Tant que tous les individus vulnérables ne sont pas vaccinés, l'incidence sur quatorze jours ne doit pas dépasser 350. Le nombre de lits occupés aux soins intensifs, les hospitalisations et le taux reproduction seront aussi pris en compte.
Les exigences seront revues à la baisse dès que toutes les personnes vulnérables seront vaccinées. Le gouvernement n'avance, dans ce cas, pas de critères précis. Enfin, plus aucune restriction ou indicateur ne seraient nécessaires quand toutes les personnes qui le souhaitent auront été vaccinées, sauf s'il faut réagir à l'apparition de nouvelles souches.
Déception des cantons
Le report de la plupart des mesures d'assouplissement par le Conseil fédéral déçoit la majorité des cantons. Nombre d'entre eux appelaient le gouvernement à encore davantage d'allégements.

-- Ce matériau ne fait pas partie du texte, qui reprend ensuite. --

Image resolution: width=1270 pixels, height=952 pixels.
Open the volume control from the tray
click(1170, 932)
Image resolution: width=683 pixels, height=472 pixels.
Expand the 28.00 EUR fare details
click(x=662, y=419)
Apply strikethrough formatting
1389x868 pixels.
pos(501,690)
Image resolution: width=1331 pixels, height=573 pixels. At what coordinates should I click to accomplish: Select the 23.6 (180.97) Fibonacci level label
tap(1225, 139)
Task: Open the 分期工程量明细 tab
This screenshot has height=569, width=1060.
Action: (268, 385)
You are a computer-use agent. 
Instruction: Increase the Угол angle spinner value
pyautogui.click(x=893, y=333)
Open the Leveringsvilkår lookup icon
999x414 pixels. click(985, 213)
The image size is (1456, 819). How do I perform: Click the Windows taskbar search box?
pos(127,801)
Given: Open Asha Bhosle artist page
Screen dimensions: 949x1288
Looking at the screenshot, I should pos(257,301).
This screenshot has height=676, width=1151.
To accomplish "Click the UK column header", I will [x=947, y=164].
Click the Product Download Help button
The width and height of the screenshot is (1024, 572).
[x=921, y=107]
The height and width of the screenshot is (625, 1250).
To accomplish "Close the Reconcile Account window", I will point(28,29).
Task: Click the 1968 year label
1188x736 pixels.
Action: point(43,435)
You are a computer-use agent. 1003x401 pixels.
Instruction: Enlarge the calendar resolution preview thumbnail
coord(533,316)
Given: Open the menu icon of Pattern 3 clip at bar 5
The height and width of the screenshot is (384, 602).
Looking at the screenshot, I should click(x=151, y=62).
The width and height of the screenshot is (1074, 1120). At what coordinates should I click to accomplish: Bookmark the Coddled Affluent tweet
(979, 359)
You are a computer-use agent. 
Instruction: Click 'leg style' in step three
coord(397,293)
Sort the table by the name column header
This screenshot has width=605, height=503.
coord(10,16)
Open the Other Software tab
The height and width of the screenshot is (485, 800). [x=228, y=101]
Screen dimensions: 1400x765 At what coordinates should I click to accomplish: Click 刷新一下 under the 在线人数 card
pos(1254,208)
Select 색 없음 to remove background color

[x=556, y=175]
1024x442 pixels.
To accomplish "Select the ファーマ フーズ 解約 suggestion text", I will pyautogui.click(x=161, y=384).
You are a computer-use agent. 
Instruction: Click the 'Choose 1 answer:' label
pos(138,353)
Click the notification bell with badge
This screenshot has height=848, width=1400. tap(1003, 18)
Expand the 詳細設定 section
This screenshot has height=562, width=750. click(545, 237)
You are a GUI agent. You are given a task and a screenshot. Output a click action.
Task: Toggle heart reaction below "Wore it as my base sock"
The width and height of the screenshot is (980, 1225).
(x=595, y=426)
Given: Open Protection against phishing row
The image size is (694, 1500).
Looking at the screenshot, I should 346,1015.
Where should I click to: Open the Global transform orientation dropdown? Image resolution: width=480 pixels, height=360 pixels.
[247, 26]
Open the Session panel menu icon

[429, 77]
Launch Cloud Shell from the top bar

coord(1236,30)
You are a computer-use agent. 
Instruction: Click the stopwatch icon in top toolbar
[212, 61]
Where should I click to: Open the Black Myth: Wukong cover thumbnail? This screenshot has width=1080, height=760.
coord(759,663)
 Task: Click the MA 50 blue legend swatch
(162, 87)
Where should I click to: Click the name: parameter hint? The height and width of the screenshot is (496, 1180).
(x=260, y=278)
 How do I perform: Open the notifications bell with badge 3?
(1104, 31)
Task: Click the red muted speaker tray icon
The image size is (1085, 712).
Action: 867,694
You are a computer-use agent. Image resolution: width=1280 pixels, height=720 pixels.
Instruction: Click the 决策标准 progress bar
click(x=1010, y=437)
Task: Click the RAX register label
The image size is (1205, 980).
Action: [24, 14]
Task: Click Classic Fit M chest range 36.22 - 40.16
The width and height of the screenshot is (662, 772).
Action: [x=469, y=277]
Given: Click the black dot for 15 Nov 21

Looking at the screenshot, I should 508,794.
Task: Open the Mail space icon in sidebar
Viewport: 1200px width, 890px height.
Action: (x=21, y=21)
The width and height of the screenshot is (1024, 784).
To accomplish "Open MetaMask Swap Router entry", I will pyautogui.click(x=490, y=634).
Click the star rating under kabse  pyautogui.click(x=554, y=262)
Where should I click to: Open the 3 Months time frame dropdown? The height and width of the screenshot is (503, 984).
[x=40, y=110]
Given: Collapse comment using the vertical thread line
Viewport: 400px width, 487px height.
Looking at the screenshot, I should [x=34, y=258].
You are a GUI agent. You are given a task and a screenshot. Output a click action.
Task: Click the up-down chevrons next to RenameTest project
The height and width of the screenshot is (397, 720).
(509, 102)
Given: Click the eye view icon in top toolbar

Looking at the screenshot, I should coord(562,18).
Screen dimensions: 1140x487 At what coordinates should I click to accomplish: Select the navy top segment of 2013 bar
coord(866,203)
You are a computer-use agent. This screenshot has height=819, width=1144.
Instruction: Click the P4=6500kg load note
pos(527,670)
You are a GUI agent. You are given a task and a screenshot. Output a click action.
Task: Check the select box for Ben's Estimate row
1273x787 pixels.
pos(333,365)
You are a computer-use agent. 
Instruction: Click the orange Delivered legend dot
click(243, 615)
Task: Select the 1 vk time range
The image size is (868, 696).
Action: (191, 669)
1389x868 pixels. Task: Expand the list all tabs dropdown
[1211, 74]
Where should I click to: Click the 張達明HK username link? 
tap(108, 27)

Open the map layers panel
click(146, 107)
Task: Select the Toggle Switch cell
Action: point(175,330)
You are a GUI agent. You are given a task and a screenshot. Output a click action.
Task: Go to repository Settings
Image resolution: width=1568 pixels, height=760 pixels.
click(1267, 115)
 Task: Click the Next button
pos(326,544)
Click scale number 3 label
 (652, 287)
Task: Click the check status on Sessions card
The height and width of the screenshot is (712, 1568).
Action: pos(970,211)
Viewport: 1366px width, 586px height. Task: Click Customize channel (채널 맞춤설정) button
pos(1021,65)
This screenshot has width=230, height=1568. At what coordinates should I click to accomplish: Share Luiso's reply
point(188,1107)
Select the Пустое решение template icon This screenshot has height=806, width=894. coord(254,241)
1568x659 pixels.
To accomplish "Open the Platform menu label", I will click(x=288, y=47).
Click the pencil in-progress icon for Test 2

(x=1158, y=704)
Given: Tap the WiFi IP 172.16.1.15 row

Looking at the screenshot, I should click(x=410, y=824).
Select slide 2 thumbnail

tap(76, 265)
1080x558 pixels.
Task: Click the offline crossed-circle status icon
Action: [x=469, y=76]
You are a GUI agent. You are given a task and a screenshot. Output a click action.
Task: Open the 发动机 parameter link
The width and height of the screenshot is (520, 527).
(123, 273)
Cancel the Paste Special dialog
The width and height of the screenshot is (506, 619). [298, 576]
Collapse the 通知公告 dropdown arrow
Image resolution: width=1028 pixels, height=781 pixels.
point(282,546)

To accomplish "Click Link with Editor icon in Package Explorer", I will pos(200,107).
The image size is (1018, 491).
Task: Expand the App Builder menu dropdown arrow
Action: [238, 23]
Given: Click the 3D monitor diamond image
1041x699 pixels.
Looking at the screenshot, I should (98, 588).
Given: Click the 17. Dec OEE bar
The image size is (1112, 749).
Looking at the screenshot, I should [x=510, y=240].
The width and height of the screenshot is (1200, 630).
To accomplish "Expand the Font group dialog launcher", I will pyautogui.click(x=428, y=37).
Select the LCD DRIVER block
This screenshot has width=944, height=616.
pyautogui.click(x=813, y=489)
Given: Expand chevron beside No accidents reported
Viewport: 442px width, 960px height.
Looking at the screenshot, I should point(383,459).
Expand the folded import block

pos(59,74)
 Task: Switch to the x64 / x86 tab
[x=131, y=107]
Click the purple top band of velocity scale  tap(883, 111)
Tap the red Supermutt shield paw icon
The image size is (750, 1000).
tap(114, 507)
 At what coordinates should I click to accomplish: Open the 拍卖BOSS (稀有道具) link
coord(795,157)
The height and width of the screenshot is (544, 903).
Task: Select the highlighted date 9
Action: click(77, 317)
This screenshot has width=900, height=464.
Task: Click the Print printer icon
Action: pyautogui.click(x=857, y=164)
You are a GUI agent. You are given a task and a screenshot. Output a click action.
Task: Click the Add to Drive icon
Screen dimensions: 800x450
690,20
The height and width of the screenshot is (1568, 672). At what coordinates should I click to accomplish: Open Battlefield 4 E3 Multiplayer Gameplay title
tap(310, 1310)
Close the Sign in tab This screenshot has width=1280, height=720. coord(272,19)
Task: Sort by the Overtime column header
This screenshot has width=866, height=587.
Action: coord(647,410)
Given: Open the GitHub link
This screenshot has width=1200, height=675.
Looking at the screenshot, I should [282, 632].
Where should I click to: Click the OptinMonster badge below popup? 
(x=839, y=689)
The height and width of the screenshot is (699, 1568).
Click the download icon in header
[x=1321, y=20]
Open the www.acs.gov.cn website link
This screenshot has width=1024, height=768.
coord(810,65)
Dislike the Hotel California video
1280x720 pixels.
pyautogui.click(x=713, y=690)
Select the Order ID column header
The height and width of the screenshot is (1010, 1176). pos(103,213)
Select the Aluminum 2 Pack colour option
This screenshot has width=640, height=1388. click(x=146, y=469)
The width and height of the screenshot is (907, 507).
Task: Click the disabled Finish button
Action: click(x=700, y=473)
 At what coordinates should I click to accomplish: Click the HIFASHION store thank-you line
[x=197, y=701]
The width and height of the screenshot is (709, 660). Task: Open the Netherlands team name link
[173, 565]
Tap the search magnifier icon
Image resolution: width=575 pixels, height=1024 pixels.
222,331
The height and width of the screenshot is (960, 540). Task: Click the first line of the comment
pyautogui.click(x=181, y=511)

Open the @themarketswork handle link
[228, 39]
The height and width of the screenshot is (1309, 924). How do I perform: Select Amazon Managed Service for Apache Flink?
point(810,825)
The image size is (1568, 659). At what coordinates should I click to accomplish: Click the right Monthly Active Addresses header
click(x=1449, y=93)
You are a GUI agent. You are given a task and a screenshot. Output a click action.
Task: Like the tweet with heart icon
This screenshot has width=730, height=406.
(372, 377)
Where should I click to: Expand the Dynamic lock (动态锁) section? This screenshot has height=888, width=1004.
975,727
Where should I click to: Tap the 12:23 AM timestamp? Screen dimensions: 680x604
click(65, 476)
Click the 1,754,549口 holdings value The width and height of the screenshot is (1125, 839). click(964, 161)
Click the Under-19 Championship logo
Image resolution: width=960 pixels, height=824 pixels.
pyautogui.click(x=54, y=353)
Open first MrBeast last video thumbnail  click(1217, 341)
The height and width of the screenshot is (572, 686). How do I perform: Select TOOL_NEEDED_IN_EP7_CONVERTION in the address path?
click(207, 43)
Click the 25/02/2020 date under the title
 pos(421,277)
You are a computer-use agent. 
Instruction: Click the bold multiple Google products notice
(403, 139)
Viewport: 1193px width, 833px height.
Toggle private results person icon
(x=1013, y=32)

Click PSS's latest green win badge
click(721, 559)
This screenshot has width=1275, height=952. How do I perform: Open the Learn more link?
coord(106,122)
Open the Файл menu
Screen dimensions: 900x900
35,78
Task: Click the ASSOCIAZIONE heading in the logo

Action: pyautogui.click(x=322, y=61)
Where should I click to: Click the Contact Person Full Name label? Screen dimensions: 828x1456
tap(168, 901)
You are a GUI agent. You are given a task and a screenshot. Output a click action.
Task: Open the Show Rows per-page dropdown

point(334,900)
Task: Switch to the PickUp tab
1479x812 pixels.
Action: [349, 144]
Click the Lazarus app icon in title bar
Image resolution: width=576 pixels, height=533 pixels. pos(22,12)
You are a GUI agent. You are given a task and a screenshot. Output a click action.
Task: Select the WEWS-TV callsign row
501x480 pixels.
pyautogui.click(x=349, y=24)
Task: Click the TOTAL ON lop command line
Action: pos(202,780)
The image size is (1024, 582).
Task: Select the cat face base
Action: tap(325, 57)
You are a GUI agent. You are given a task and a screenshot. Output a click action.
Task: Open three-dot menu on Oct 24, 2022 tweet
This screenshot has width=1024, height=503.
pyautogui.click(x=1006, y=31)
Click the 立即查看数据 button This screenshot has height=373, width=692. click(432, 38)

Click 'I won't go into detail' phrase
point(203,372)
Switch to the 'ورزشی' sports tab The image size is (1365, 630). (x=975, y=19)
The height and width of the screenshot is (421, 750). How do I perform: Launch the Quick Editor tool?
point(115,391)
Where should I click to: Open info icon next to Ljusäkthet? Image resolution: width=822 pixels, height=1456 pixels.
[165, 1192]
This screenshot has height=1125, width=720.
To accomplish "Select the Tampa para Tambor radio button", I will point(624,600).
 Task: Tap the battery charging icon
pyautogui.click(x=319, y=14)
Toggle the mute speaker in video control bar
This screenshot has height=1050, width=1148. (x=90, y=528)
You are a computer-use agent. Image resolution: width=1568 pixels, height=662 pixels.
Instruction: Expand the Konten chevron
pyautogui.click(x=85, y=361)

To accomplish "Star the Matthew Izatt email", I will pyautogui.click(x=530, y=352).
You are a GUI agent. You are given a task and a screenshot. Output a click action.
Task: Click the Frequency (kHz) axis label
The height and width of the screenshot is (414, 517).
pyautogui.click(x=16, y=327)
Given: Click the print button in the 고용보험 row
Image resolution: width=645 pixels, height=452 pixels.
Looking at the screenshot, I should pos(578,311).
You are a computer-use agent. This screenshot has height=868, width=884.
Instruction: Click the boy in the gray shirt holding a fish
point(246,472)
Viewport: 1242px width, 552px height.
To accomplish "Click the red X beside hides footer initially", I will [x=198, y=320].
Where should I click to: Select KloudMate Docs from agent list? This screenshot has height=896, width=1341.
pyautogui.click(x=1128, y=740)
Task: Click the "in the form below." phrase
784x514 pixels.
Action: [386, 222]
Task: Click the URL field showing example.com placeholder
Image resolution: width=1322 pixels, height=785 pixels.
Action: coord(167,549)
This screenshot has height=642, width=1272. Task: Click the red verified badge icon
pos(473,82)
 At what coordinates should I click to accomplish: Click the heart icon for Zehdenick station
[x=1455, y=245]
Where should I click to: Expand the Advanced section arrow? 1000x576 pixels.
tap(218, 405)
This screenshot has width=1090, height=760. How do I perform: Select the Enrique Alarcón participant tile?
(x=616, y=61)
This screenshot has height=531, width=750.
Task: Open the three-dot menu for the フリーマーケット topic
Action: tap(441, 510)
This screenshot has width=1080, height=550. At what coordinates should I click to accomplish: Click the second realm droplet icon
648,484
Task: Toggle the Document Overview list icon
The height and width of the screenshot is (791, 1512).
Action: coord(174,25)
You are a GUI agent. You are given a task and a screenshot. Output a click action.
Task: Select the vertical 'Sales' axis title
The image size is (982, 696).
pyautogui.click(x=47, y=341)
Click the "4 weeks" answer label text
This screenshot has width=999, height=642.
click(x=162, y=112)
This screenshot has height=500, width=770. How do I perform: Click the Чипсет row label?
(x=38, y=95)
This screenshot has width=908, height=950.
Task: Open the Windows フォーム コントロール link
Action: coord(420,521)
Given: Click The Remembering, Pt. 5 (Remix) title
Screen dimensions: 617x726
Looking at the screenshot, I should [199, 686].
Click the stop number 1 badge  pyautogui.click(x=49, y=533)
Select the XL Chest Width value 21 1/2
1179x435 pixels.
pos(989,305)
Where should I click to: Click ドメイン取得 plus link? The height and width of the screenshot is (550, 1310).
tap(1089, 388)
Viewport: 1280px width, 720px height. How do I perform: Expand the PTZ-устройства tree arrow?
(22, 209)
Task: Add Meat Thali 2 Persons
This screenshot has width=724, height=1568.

«Une stratégie d’assouplissement prudente a aussi été soutenue par une majorité des cantons lors de la consultation», rappelle la Conférence des directeurs cantonaux de la santé (CDS) vendredi dans un communiqué. Des allégements étaient attendus dans le domaine de la formation, et la moitié des cantons souhaitaient que l'ouverture des restaurants concerne aussi l'espace intérieur. Mais la CDS se dit consciente de la difficulté de la situation.
Les cantons attendent désormais du Conseil fédéral que, lors des prochaines étapes, il tienne compte des progrès de la vaccination et de l’élargissement des tests. Le modèle proposé comportant trois phases et différents indicateurs «va dans ce sens», considère la CDS.